Martin Chilcott (born 12 December 1965) is a British entrepreneur specializing in environment and education, best known as the founder and CEO of 2degrees, the world’s largest community for sustainable business.

His first successful business venture was CTSS, a specialist technology marketing company, with colleague and friend James Tarin. In 1995, he established Clarity Communications, followed by various companies that included Meltwater Ventures, a green business incubation service.

Early life

Chilcott was born in Aldershot, Hampshire, the son of Rosemary and Lt-Col Michael John-Patrick Chilcott. Chilcott was educated at St Josephs College, Ipswich before going on to study History at Clare College, Cambridge.

Career 

In 1989, Chilcott started CTSS, a specialist technology marketing consultancy, with his current business partner, James Tarin. Their main client for 5 years was a small start-up business called The Carphone Warehouse, which would grow into Europe’s largest independent mobile phone retailer. As a result of its success, Chilcott’s business moved to London and in 1995 founded Clarity IBD Ltd, an e-business consultancy that would work with Abbey National and National Rail to create online content. This was later acquired by Proxicom, another e-business consultancy. After various further business ventures Chilcott co-founded Place Group, an educational consultancy company, in 2005. He would spend the next few years working alongside local authorities and national government programs until, by 2008, they were the market leader in delivering school-academy transitions in the UK.

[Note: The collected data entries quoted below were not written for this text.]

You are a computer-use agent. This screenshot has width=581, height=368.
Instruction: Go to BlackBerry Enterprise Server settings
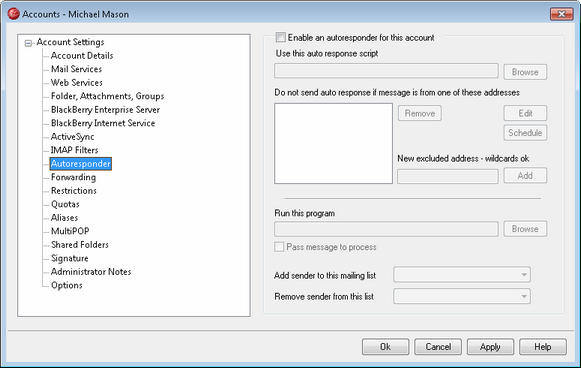click(105, 110)
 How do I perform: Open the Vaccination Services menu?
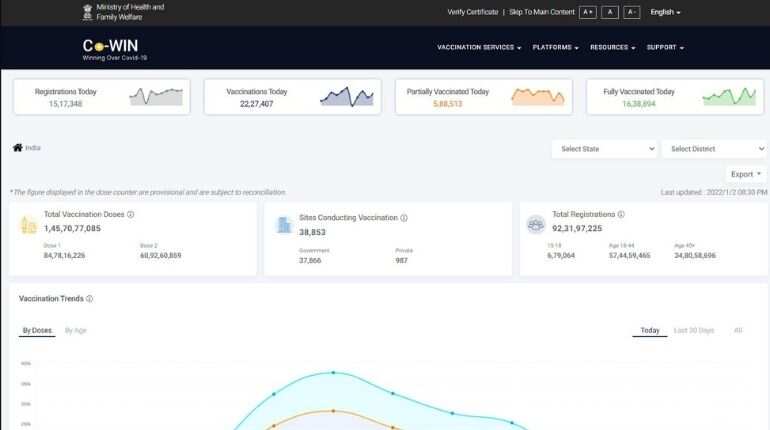479,47
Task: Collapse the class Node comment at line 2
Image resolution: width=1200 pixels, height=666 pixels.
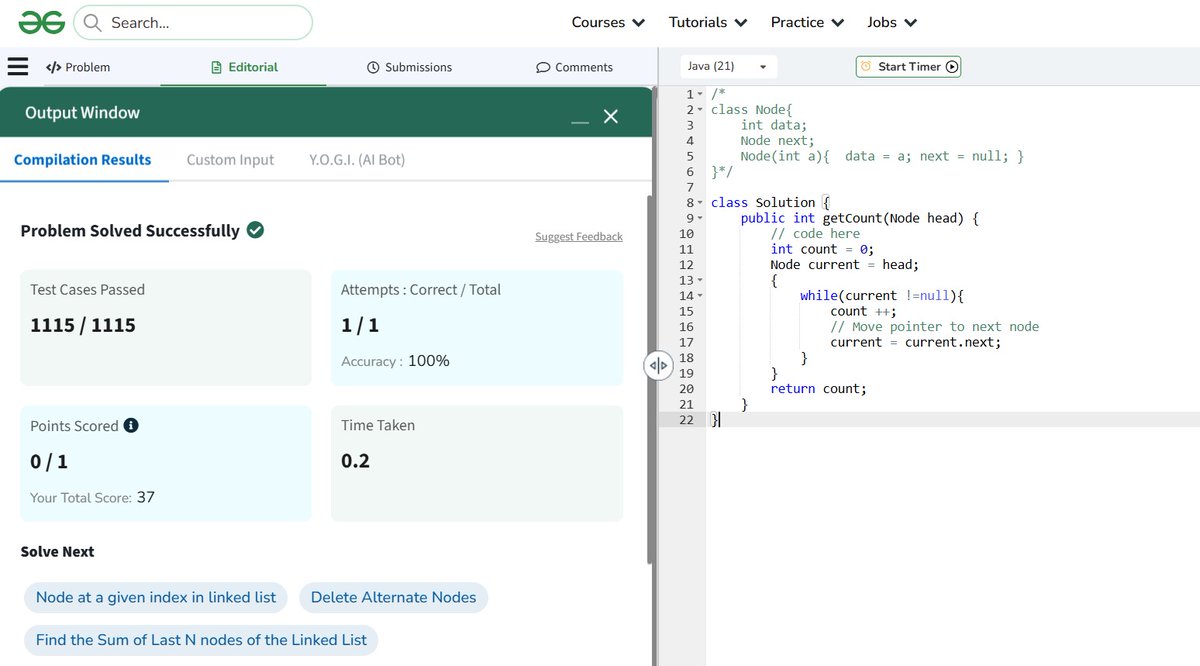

A year after the founding of Place Group, Chilcott started a business incubator called Meltwater Ventures that specialized in environmental programs and resource scarcity. Meltwater Ventures would eventually generate the idea for 2degrees.

2degrees

By 2006, Chilcott had been drawn to sustainability and carbon reduction, having seen the opportunity build on a valuable business niche there. He, along with James Tarin, recognized that many business were attempting to solve similar sustainability problems independent of each other, but that and that there was no online community which could be used to connect them and collectively solve problems. This thinking led to the founding of the 2degrees Community in 2008 and, by 2011, it was the world largest Community for Sustainable Business and had offices in the UK and US.

Personal life 

Martin Chilcott currently lives in Oxford and currently spends his time between his family, his business, and maintaining his Dutch barge.

He is also a trustee of Oxford business x, a youth enterprise scheme based at the Said Business School in Oxford.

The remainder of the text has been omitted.